Car Seat Safety – Part 2

Car Seat Safety – Part 2Car accidents are a leading cause of death and injury among children under 13. That’s why car seat safety is crucial to ensure your baby is protected in the event of an accident. Yesterday we shared car seat safety guidelines for installing car seats and strapping in your precious cargo. Today we’re reviewing best practices for car seat safety.

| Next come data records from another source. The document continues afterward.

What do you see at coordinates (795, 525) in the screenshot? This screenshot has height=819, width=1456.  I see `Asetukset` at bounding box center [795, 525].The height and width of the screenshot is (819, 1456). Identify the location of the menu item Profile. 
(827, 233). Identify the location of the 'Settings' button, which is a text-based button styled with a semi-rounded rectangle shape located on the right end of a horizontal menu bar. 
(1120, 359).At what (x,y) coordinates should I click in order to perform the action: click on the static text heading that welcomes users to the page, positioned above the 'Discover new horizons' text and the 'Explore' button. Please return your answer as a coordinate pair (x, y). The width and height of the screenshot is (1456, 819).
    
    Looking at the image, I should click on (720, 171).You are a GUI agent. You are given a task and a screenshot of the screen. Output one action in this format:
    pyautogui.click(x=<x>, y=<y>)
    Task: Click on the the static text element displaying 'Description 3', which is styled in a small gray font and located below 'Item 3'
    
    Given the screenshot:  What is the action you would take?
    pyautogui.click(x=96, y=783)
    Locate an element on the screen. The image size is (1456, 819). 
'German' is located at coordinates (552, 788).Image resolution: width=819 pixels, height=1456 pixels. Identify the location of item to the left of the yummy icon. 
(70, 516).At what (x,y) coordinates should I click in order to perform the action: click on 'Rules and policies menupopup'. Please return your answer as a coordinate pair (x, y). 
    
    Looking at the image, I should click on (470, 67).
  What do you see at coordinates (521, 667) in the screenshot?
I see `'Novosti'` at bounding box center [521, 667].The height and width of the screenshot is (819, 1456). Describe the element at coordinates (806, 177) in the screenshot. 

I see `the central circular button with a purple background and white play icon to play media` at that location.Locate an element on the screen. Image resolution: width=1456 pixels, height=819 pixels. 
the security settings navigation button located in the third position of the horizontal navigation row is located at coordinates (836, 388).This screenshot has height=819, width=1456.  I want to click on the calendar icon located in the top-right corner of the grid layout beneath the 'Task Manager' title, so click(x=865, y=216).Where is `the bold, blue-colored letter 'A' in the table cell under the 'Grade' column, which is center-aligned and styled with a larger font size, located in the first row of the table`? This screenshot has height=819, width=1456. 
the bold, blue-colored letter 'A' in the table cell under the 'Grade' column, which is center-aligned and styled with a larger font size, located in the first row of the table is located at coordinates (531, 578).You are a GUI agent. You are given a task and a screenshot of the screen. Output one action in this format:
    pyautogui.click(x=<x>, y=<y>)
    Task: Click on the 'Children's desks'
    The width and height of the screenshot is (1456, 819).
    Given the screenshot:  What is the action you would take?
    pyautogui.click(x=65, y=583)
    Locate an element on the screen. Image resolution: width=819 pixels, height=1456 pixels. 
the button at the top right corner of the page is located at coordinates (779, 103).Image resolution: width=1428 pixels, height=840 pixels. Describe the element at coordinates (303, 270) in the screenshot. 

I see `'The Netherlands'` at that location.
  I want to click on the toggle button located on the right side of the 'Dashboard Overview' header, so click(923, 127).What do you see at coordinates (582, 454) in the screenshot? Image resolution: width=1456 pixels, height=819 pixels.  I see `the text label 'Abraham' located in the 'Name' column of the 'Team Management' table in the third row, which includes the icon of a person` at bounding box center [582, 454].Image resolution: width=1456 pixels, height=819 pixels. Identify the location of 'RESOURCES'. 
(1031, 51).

Best Practices for Car Seat Safety

Remain in the Safest Seat: There is an appropriate car seat for each stage of childhood including infant “bucket” seats, infant-toddler convertible high back seats and booster seats, with many variations of each. Manufacturers make recommendations on the appropriate height and weight for each type of car seat that you should follow closely. Moving your child to the next level of car seat before she meets the height and weight requirements can be dangerous.

Remain Rear-Facing Until Age 2: Facing rear is the safest direction for small bodies – 50% safer in fact. The American Academy of Pediatrics recommends rear-facing car seats until at least age two (which is also the law in many states) and remaining rear-facing until the child completely outgrows the seat in this position. That’s because young children’s vertebrae are not fully fused so an impact that would cause minor damage to a mature body could yield critical injuries for an infant or toddler.

Remain in a Booster as Long as Possible:  Most children should continue to sit in a booster seat until around age 11 or 12 when they can safely sit in a regular car seat with the belt buckled properly. Your child will probably be eager to move on from car seats but consider her safety before making decisions about ditching a car seat altogether.

Don’t Allow Children Under 13 to Sit in Front: Even after your child outgrows a booster, the back seat is the safest place until around age 13. This is because air bags can cause serious injuries to smaller bodies, not to mention windshield glass.

Know Your Car Seats History: One of the few baby items that you should not buy used is a car seat. There is no way to know for sure if the car seat has ever been in an accident. Car seats that have been, even if they appear fine, should be discarded as their safety may be compromised. Similarly, never use a car seat that is expired or recalled.

Avoid Toys and Mirrors on the Car Seat: Your baby may prefer additional stimulation while enjoying a ride in the car but clipping toys or mirrors to your car seat can be dangerous. Car seats are not designed or tested for safety with these added elements so you may reduce their effectiveness if you alter the seat.

Transporting Bulky Items with your Baby:  Bulky or heavy items and even pets can fall on your baby during a car ride. If you must transport something large, make sure it is secure in your trunk or take it at a time when your baby is not in the car.

Stay safe and enjoy the ride with these car seat safety tips!